In opera, Jeanotte was known for the role of Pelléas in Debussy's Pelléas et Mélisande, which he sang in a concert performance of the CBC alongside Suzanne Danco in 1955 and in another of the ORTF alongside Gérard Souzay as Golaud. Other roles included Gonzalve in Ravel's L'Heure espagnole, Basilio in Mozart's The Marriage of Figaro at the 1956 Montreal Festivals, and Bobino in Maurice Blackburn's Silent Measures. He appeared as Bobino more than 100 times, in the world premiere on CBC TV, on stage in Toronto and Montreal, on a Canada tour in 1961/61 and in other productions.

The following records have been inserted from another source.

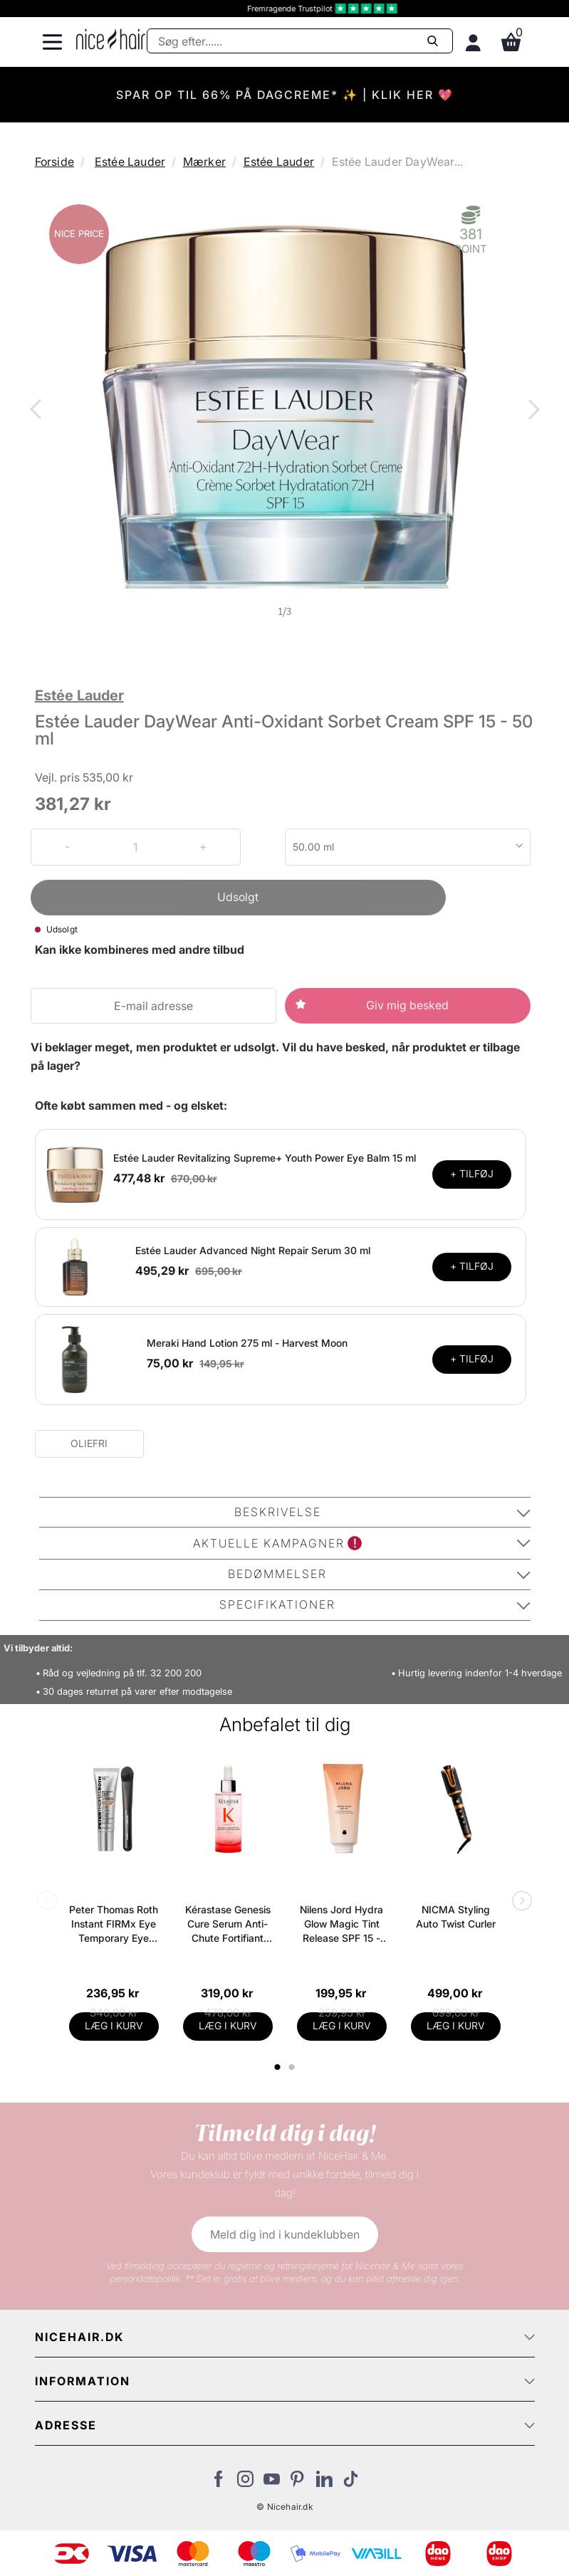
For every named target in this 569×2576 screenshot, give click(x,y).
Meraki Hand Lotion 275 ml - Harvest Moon (247, 1343)
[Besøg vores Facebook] (219, 2483)
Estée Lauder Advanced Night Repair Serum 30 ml (252, 1250)
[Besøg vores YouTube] (271, 2483)
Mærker (204, 161)
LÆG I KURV (114, 2025)
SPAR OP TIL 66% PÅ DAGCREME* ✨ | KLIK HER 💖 (285, 95)
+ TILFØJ (472, 1173)
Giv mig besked (407, 1005)
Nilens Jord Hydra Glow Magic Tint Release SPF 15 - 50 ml (341, 1924)
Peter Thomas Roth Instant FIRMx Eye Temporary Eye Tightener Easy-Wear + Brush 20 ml (113, 1924)
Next (531, 410)
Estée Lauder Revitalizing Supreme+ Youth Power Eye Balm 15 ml (264, 1158)
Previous (38, 410)
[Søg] (300, 40)
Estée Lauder (130, 161)
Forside (54, 161)
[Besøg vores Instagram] (245, 2483)
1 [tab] (278, 2067)
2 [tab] (293, 2067)
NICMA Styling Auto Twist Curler (456, 1916)
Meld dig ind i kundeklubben (285, 2234)
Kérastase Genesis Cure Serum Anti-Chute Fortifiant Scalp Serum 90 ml (228, 1924)
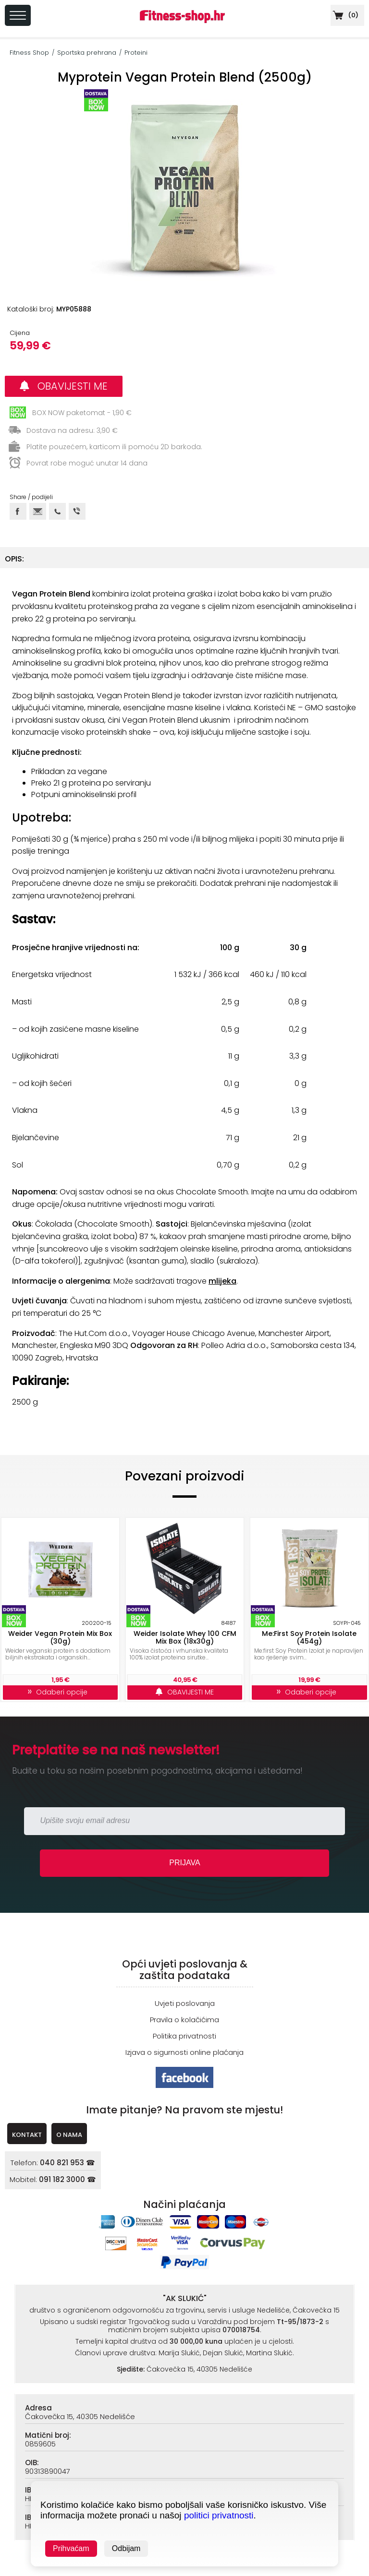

Jeannotte taught at Laval University (1964–1979) and at the École de musique Vincent-d'Indy. He was president of the Union des artistes from 1966 to 1972. In 1979, he founded the Opéra de Montréal, of which he was artistic director until 1989.

Jeannotte was named an officer of the Order of Canada in 1987. He died at age 95.